La procedura è dunque regolata in modo analitico dagli artt. 4, co. 2-12, e 5, co. 1-2, Legge n. 223/1991, e si apre con una comunicazione obbligatoria e scritta del datore di lavoro contenente la determinazione al licenziamento collettivo, che assume rilevanza fondamentale e strategica per la validità ed efficacia di tutta la procedura e dei licenziamenti a valle della stessa.

A mente dell’art. 4, co. 2, il datore di lavoro ha l’obbligo di inviare, anche tramite la propria associazione territoriale, alle rappresentanze sindacali aziendali, costituite ai sensi dell’art. 19 St. Lav., ovvero in mancanza alle RSU e alle rispettive associazioni di categoria, nonché alla Direzione territoriale del lavoro (oggi ITL), una comunicazione contenente l’indicazione dei motivi che determinano la situazione di eccedenza di personale e dei motivi tecnici, organizzativi o produttivi per i quali si ritiene di non poter adottare misure idonee a porvi rimedio evitando i licenziamenti, del numero, della collocazione aziendale e dei profili professionali del personale eccedente nonché di quello abitualmente impiegato, dei tempi di attuazione del programma di mobilità, delle misure programmate per fronteggiare le conseguenze sul piano sociale dell’attuazione del programma medesimo e del metodo di calcolo di tutte le attribuzioni patrimoniali diverse da quelle già previste dalla legge e dalla contrattazione collettiva.

NOTE

[1] Ai sensi dell’articolo 3, il licenziamento per giustificato motivo con preavviso è determinato da un notevole inadempimento degli obblighi contrattuali del prestatore di lavoro ovvero da ragioni inerenti all’attività produttiva, all’organizzazione del lavoro e al regolare funzionamento di essa.

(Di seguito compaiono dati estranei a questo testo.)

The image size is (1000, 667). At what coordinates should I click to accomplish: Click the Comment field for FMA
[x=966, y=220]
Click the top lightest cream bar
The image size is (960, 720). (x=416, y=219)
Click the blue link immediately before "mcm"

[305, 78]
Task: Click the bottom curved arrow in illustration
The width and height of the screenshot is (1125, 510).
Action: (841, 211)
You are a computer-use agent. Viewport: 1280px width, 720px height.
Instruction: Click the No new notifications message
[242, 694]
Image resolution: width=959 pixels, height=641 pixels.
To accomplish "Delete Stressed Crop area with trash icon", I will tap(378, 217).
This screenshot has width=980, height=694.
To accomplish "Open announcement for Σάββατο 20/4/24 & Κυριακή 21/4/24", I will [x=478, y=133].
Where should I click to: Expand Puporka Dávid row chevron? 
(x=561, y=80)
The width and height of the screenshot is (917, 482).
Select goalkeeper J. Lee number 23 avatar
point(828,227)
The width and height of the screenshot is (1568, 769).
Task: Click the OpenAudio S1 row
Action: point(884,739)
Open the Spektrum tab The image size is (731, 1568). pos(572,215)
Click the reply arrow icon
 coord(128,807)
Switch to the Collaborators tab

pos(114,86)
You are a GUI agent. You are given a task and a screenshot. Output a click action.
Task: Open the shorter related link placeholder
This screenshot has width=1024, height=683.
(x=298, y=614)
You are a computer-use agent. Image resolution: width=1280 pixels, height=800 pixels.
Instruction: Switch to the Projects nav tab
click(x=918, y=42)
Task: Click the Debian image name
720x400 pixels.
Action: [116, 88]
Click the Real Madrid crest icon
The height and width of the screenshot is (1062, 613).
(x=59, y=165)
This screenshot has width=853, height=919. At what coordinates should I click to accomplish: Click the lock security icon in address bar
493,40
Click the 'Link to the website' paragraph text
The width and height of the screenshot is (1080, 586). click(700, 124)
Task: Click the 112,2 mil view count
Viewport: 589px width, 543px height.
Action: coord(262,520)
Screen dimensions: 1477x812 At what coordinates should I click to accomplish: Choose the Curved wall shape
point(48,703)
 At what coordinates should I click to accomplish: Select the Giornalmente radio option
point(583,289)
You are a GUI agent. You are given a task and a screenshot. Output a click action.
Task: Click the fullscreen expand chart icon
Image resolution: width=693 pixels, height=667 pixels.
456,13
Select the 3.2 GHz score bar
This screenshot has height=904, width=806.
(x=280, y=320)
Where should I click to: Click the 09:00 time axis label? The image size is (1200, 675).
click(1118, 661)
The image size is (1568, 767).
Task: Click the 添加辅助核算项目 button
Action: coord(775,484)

[2] Le procedure di cui all’articolo 7, ai fini del licenziamento per giustificato motivo di cui all’art. 3, comportano una comunicazione del datore di lavoro nella quale egli deve dichiarare l’intenzione di procedere al licenziamento per motivo oggettivo e indicare i motivi del licenziamento medesimo nonché le eventuali misure di assistenza alla ricollocazione del lavoratore interessato. La comunicazione prelude ad un tentativo di conciliazione tra datore di lavoro e lavoratore previa convocazione dalla Direzione territoriale del lavoro: l’incontro si svolge dinanzi alla commissione provinciale di conciliazione.

[3] Ai sensi del cit. articolo 1, a decorrere dal 1° Maggio 2015 è istituita presso la Gestione prestazioni temporanee ai lavoratori dipendenti, una indennità mensile di disoccupazione, denominata: “Nuova prestazione di Assicurazione Sociale per l’Impiego (NASpI)”, volta a fornire una tutela di sostegno al reddito ai lavoratori con rapporto di lavoro subordinato che abbiano perduto involontariamente la propria occupazione.

 [4] Il Ministero del Lavoro, con una risposta risalente al 1994 indirizzata all’Ispettorato Regionale del Lavoro del Lazio, affermò che si poteva parlare di “licenziamento collettivo” pur anche nell’ipotesi limite che la procedura si fosse conclusa con un solo licenziamento.